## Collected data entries
—————
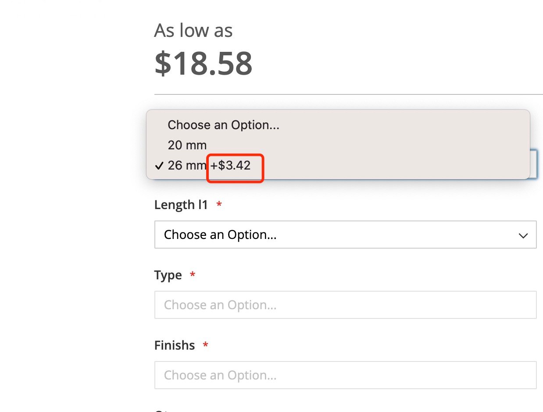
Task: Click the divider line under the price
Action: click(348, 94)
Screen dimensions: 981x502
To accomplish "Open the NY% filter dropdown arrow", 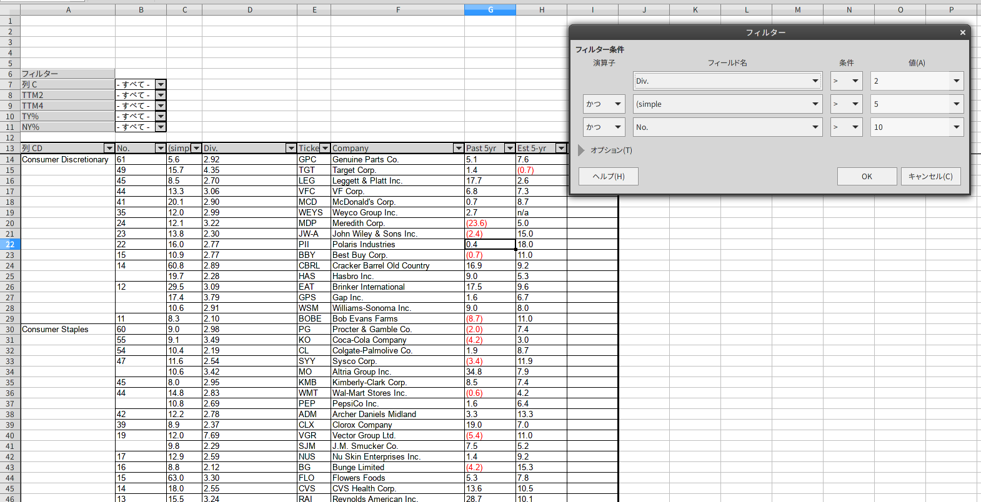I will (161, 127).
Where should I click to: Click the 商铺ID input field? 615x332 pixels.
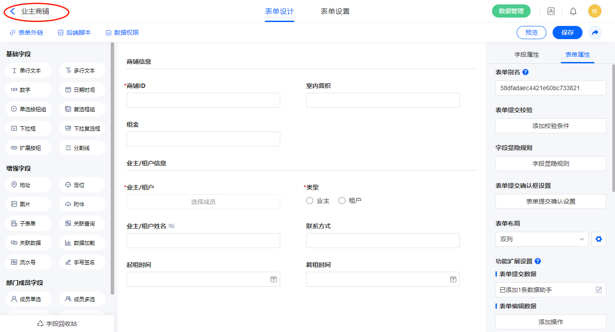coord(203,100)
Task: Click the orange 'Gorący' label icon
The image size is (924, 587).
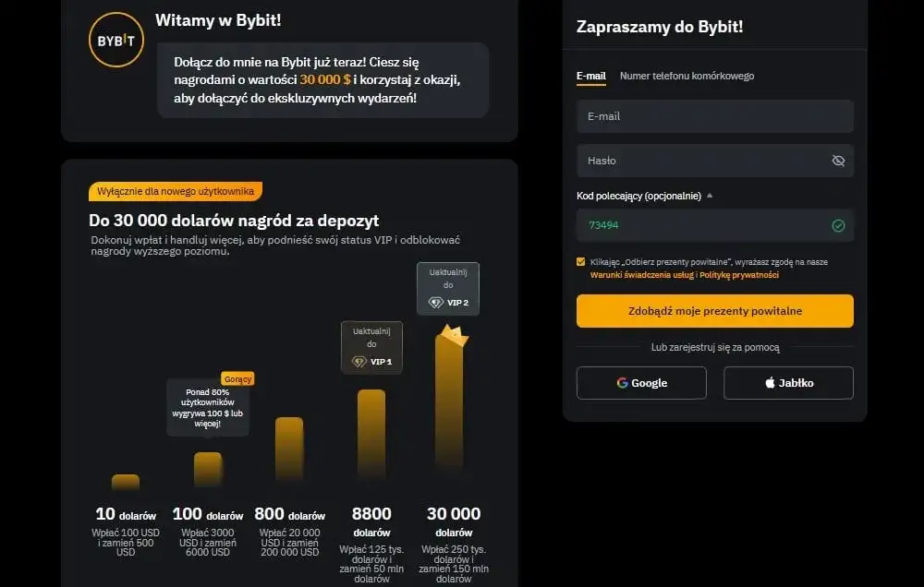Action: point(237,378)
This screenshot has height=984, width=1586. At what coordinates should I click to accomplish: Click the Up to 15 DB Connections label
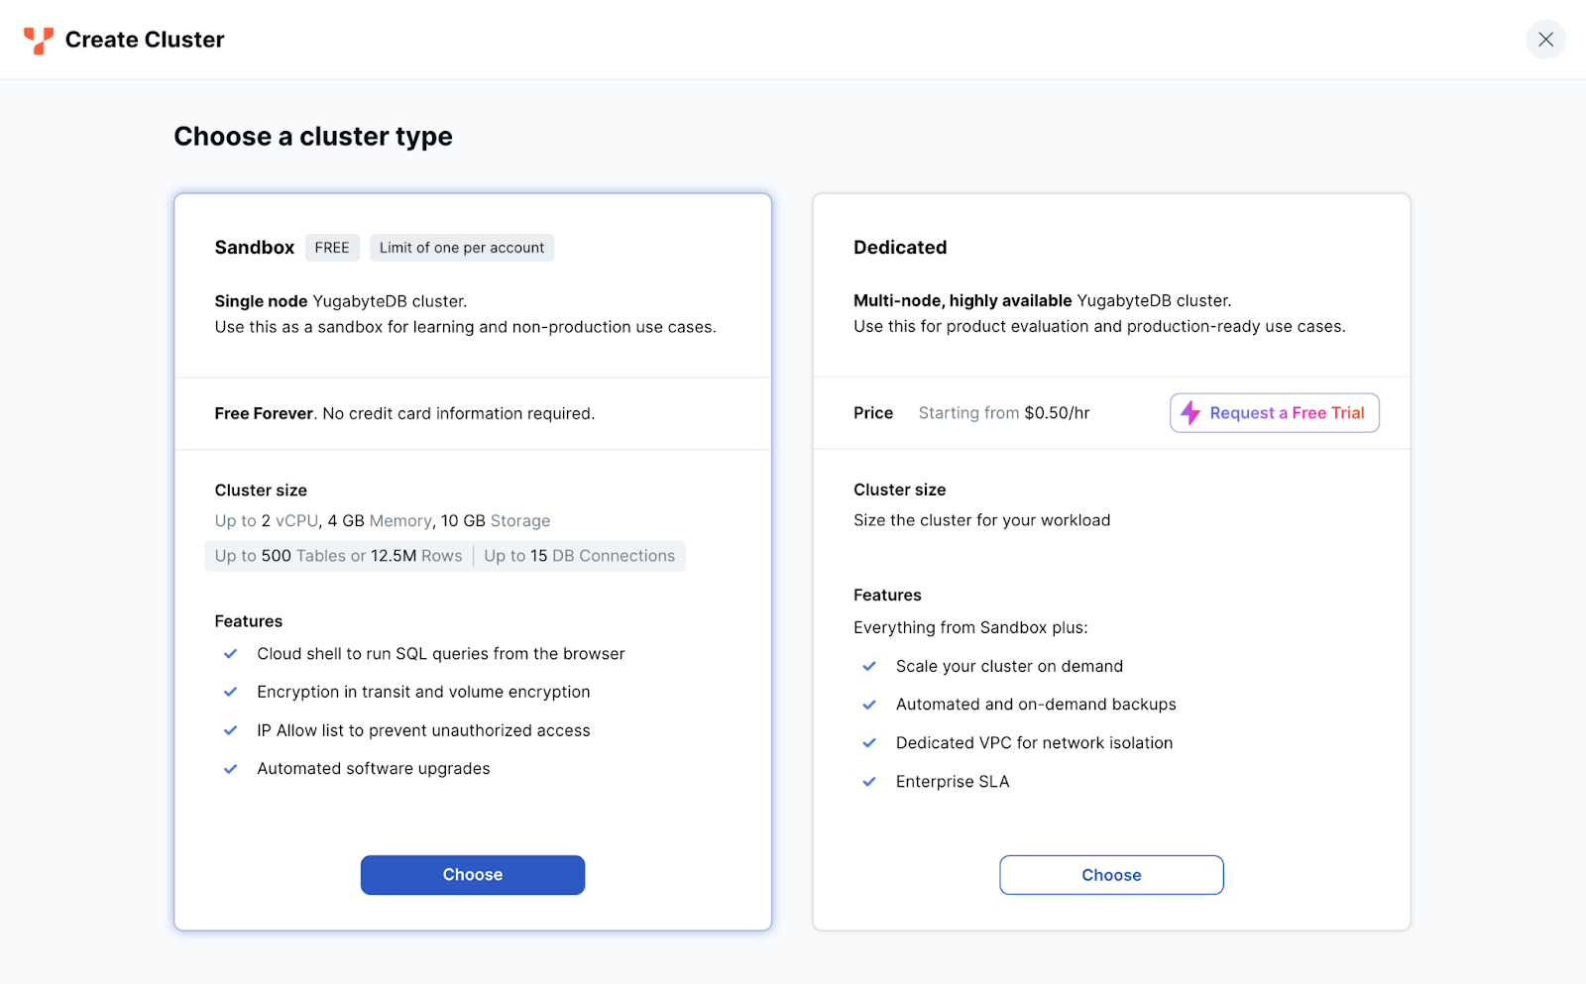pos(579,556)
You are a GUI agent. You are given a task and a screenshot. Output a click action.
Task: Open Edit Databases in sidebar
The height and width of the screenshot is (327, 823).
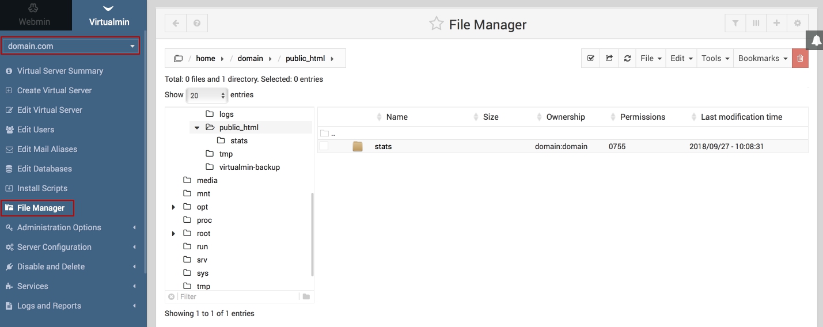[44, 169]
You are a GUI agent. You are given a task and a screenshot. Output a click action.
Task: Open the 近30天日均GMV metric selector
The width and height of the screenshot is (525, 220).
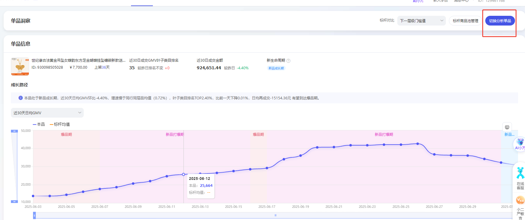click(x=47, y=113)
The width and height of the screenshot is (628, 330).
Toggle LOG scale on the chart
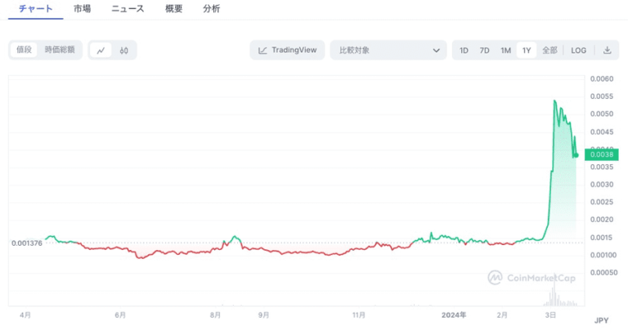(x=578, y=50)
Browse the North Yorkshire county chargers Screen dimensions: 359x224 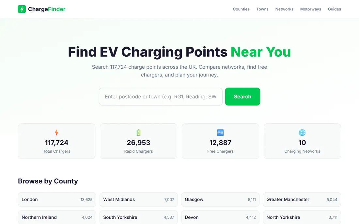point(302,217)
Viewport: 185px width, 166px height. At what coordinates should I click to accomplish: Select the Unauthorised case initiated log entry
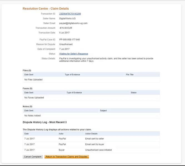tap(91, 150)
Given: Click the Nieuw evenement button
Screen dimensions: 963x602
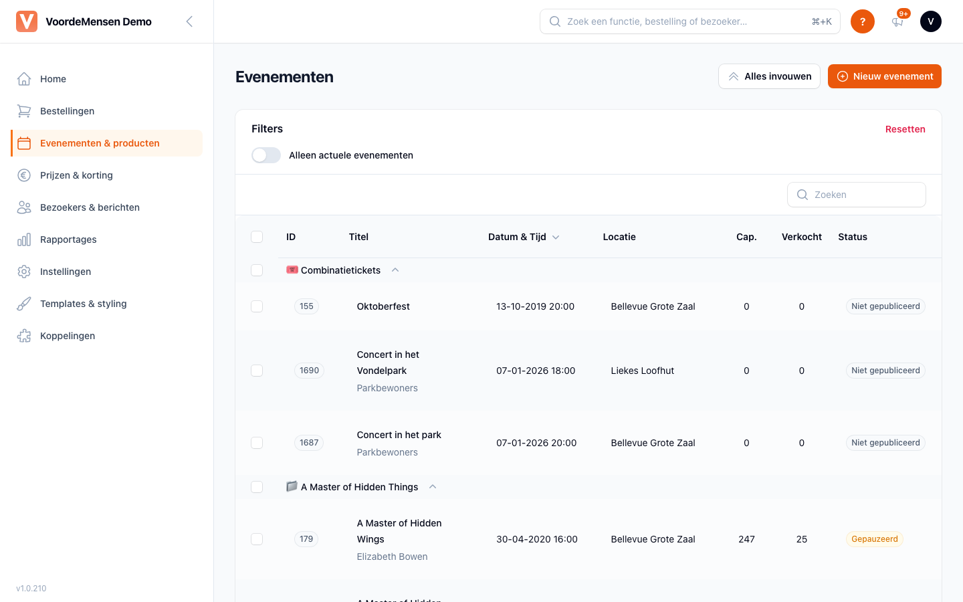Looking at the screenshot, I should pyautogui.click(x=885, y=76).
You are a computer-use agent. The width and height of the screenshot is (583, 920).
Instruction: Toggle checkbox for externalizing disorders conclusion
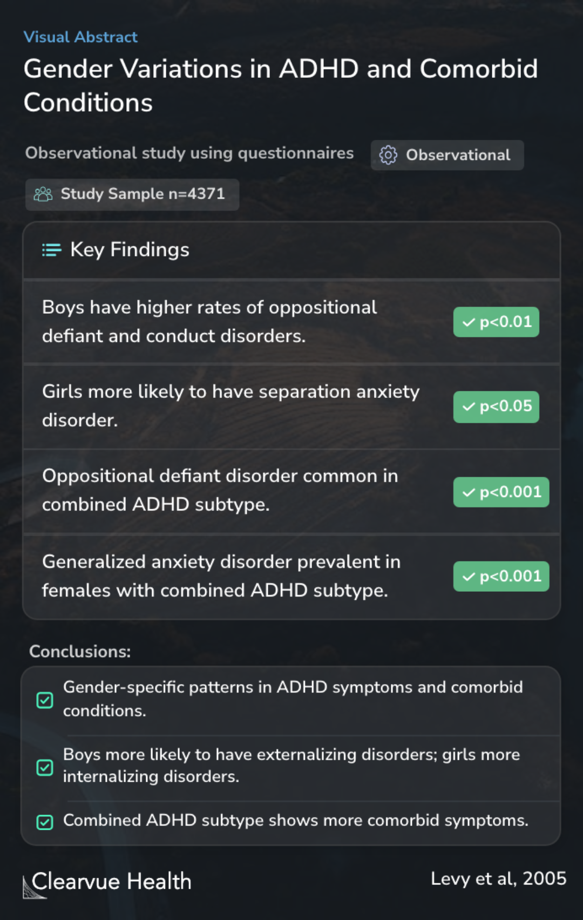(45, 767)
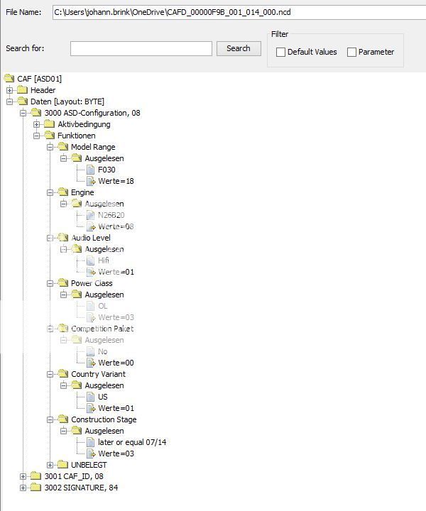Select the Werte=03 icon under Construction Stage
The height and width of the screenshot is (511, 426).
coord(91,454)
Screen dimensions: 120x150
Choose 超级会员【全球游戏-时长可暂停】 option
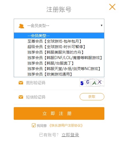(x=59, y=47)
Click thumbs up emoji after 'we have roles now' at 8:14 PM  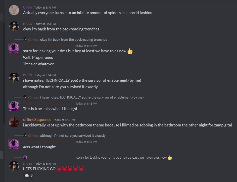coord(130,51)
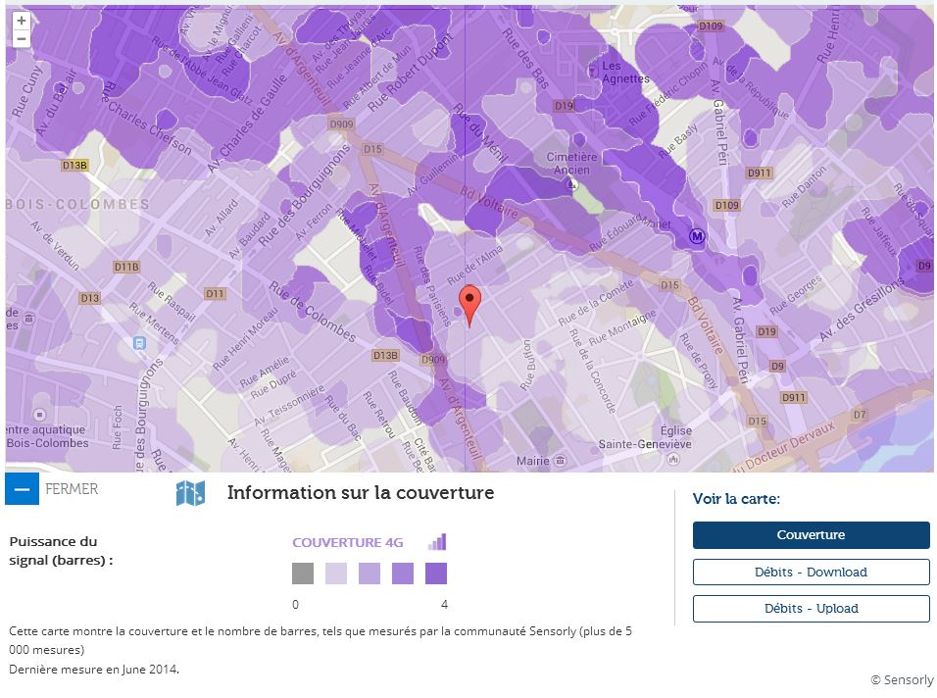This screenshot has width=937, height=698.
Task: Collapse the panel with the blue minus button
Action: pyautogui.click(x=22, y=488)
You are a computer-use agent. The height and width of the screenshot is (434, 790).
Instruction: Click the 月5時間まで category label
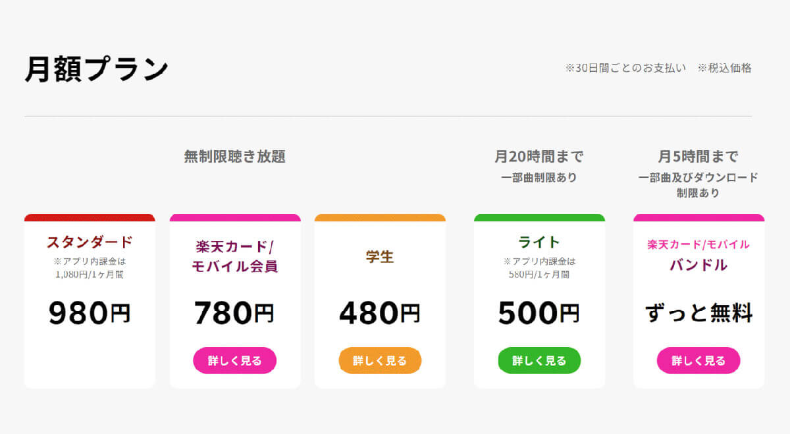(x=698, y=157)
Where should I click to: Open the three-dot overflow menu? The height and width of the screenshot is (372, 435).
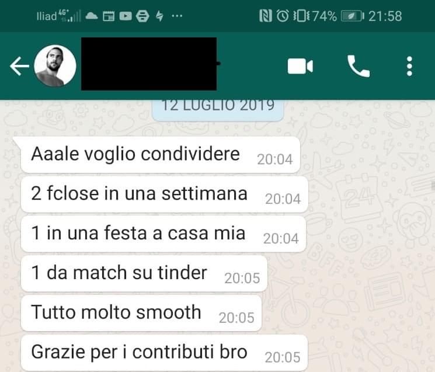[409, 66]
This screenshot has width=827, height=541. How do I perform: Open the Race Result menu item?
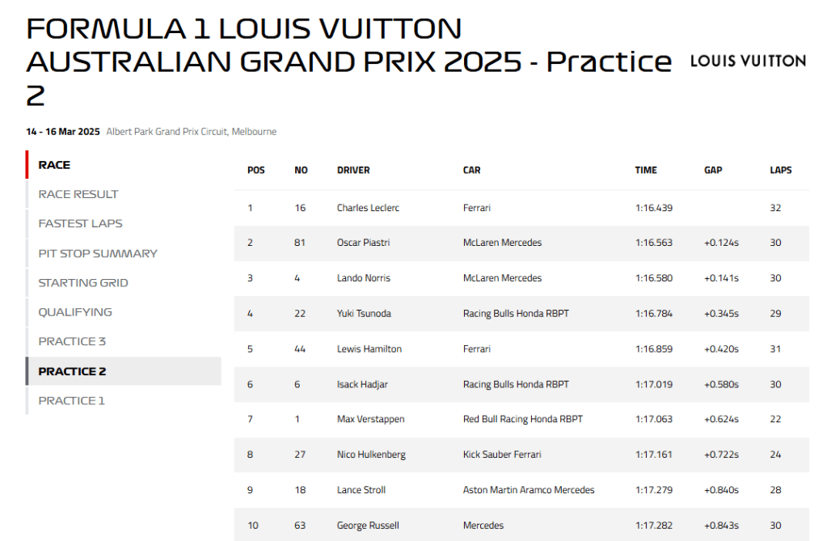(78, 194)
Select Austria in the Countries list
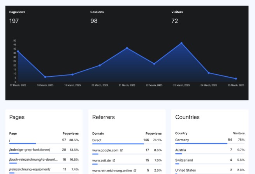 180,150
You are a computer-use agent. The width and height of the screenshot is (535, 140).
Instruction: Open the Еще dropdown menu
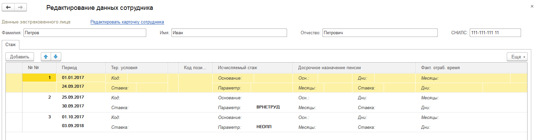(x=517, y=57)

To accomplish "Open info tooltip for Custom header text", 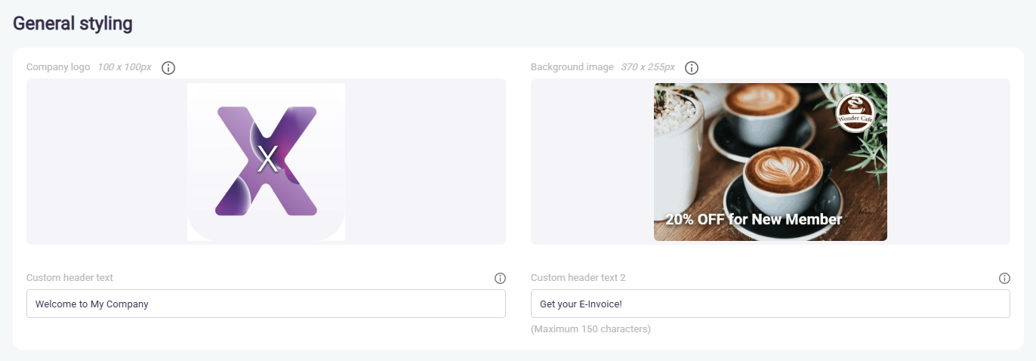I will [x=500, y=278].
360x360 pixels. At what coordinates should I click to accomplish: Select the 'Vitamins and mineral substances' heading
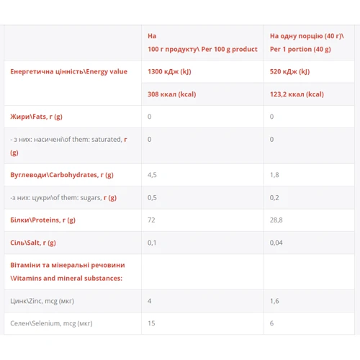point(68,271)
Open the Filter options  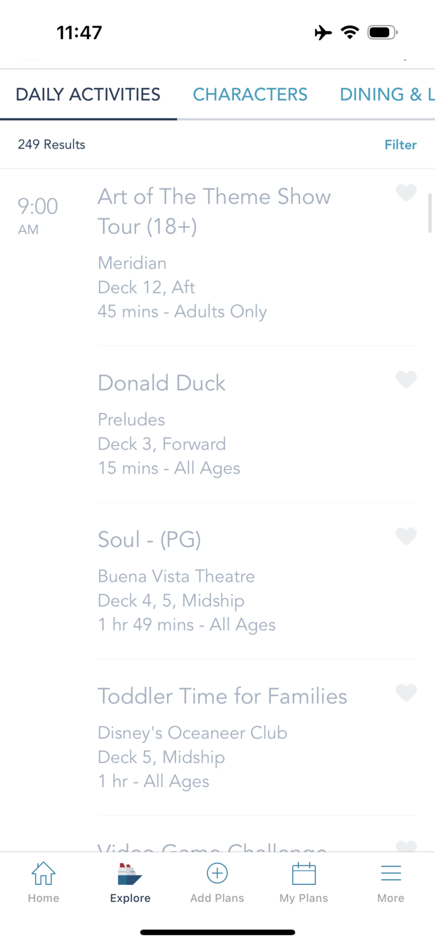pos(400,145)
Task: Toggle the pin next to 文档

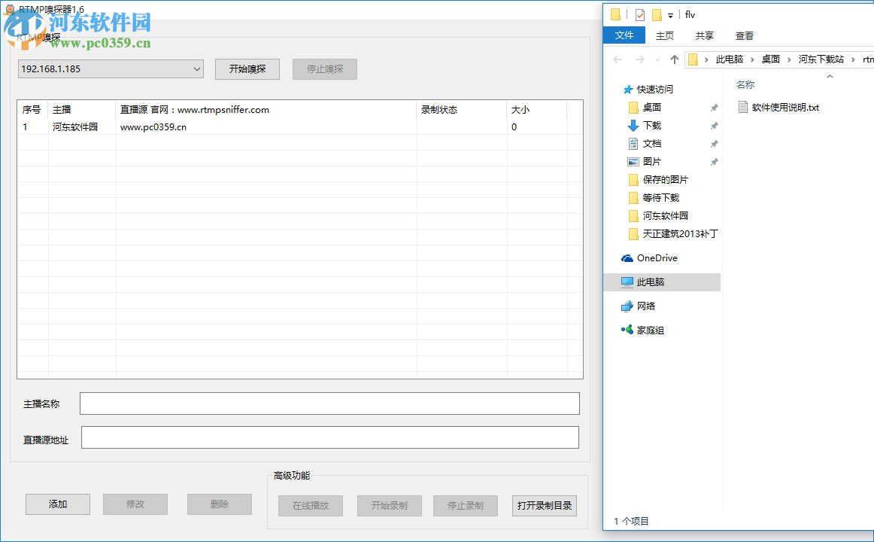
—————
## Prompt
Before answering, count every line of the records that contains "agent"; the answer is that number and nothing more.

## Solved problem
5